Nelson Irrigation Corporation of Walla Walla, Wash., U.S.A., manufactures and sells flow-through type pressure regulators having a tubular housing with an inlet at one end and an outlet at the other end. Pressure loss through the regulator is controlled by a gap between a valve seat and a tubular plunger in the regulator. The tubular plunger is biased away from the valve seat in a normally open condition by a compression spring. The pressure of the flow at the outlet of the regulator acts on a diaphragm in the regulator. The diaphragm is attached to and moves with the plunger.
Within a normal operating flow rate range, the spring force balances against the outlet pressure applied to the diaphragm. This balance sets the opening between the valve seat and the plunger to cause the desired pressure loss at the flow rate demanded by the sprinkler. An increase in the inlet pressure will initially increase the pressure at the outlet and thus increase the pressure on the diaphragm. Due to the pressure increase, the diaphragm moves the tubular plunger towards the valve seat to narrow the gap and reduce the pressure at the outlet of the regulator. The counteracting forces of the spring and the outlet flow pressure move the plunger and adjust the gap to achieve a substantially uniform outlet pressure of the flow leaving the pressure regulator.
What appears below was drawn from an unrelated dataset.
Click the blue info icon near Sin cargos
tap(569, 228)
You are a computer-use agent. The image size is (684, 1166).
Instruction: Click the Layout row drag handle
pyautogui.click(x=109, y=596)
The valve seat and a strut(s) supporting the valve seat tend to collect debris from the water flow. Water for the sprinklers is often drawn from ponds and irrigation ditches near agricultural fields. The water is dirty with suspended grasses, other plant material and other debris. The grass and other fibrous debris can wrap around and collect on the valve seat and its support strut(s). Debris collecting on the valve seat and strut obstructs the flow through the regulation gap and can interfere with the movement of the plunger. The debris can impair the operation of the pressure regulator, causing the pressure of the output flow to vary from the desired output pressure, reducing the rate of flow through the pressure regulator, and causing excessive pressure losses through the regulator.
Efforts to prevent debris from collecting on the valve seat and strut include having a cantilever-beam type single strut which is less likely to collect debris than multiple struts. See U.S. Pat. Nos. 7,048,001 and 7,140,595 and U.S. Patent Publication 2012/0285561. While a single strut has been successful in suppressing the collection of debris on the strut and valve seat, there remains a continuing problem of debris collecting on or near the strut and valve seat in a pressure regulator.
A pressure regulator having an adjustable valve seat is shown in U.S. Pat. No. 7,401,622, wherein the valve seat is substantially offset from the flow passage so that the valve seat may function as an On-Off valve. Shifting the seat to such an extent resulted in extreme turns in the water passage near the valve seat and inlet to the plunger. The extreme turns tend to cause excessive pressure losses and nonuniform flow at the outlet. Thus, there is a continuing need to reduce pressure losses in pressure regulators and for the regulators to discharge water in a flow that has a relatively uniform velocity profile.